WORK INSTRUCTION
Copy the data. Keep every character as given.

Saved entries
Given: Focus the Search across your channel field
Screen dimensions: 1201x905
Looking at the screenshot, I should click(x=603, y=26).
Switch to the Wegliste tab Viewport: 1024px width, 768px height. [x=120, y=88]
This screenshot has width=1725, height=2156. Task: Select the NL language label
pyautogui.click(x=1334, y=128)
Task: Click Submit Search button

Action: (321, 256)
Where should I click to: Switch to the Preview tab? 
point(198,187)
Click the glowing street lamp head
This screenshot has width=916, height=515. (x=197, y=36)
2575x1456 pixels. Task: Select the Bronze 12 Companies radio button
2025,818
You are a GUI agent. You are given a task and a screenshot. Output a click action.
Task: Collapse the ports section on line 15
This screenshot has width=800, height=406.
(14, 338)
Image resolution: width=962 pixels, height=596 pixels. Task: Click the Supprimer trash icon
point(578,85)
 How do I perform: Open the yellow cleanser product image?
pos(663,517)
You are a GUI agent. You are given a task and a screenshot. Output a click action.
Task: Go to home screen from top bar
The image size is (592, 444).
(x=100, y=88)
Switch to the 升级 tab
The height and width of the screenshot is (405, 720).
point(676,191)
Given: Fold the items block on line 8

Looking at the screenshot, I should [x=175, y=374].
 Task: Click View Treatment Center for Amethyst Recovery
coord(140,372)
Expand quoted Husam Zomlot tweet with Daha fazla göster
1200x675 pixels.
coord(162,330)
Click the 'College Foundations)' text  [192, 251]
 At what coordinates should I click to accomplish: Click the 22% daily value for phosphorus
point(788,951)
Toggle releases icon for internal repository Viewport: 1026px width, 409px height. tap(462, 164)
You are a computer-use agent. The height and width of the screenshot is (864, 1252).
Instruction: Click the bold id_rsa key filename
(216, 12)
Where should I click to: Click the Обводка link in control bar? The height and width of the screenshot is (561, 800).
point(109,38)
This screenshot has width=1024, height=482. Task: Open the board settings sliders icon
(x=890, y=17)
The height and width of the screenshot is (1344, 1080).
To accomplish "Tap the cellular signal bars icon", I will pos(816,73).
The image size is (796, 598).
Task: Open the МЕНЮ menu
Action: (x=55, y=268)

SOLUTION TO THE PROBLEM
Given: Focus the Search across your channel field
Screen dimensions: 1201x905
Looking at the screenshot, I should click(x=603, y=26).
Switch to the Wegliste tab Viewport: 1024px width, 768px height. [x=120, y=88]
This screenshot has width=1725, height=2156. Task: Select the NL language label
pyautogui.click(x=1334, y=128)
Task: Click Submit Search button

Action: (321, 256)
Where should I click to: Switch to the Preview tab? 
point(198,187)
Click the glowing street lamp head
This screenshot has width=916, height=515. (x=197, y=36)
2575x1456 pixels. Task: Select the Bronze 12 Companies radio button
2025,818
You are a GUI agent. You are given a task and a screenshot. Output a click action.
Task: Collapse the ports section on line 15
This screenshot has width=800, height=406.
(14, 338)
Image resolution: width=962 pixels, height=596 pixels. Task: Click the Supprimer trash icon
point(578,85)
 How do I perform: Open the yellow cleanser product image?
pos(663,517)
You are a GUI agent. You are given a task and a screenshot. Output a click action.
Task: Go to home screen from top bar
The image size is (592, 444).
(x=100, y=88)
Switch to the 升级 tab
The height and width of the screenshot is (405, 720).
point(676,191)
Given: Fold the items block on line 8

Looking at the screenshot, I should [x=175, y=374].
 Task: Click View Treatment Center for Amethyst Recovery
coord(140,372)
Expand quoted Husam Zomlot tweet with Daha fazla göster
1200x675 pixels.
coord(162,330)
Click the 'College Foundations)' text  [192, 251]
 At what coordinates should I click to accomplish: Click the 22% daily value for phosphorus
point(788,951)
Toggle releases icon for internal repository Viewport: 1026px width, 409px height. tap(462, 164)
You are a computer-use agent. The height and width of the screenshot is (864, 1252).
Instruction: Click the bold id_rsa key filename
(216, 12)
Where should I click to: Click the Обводка link in control bar? The height and width of the screenshot is (561, 800).
point(109,38)
This screenshot has width=1024, height=482. Task: Open the board settings sliders icon
(x=890, y=17)
The height and width of the screenshot is (1344, 1080).
To accomplish "Tap the cellular signal bars icon", I will pos(816,73).
The image size is (796, 598).
Task: Open the МЕНЮ menu
Action: (x=55, y=268)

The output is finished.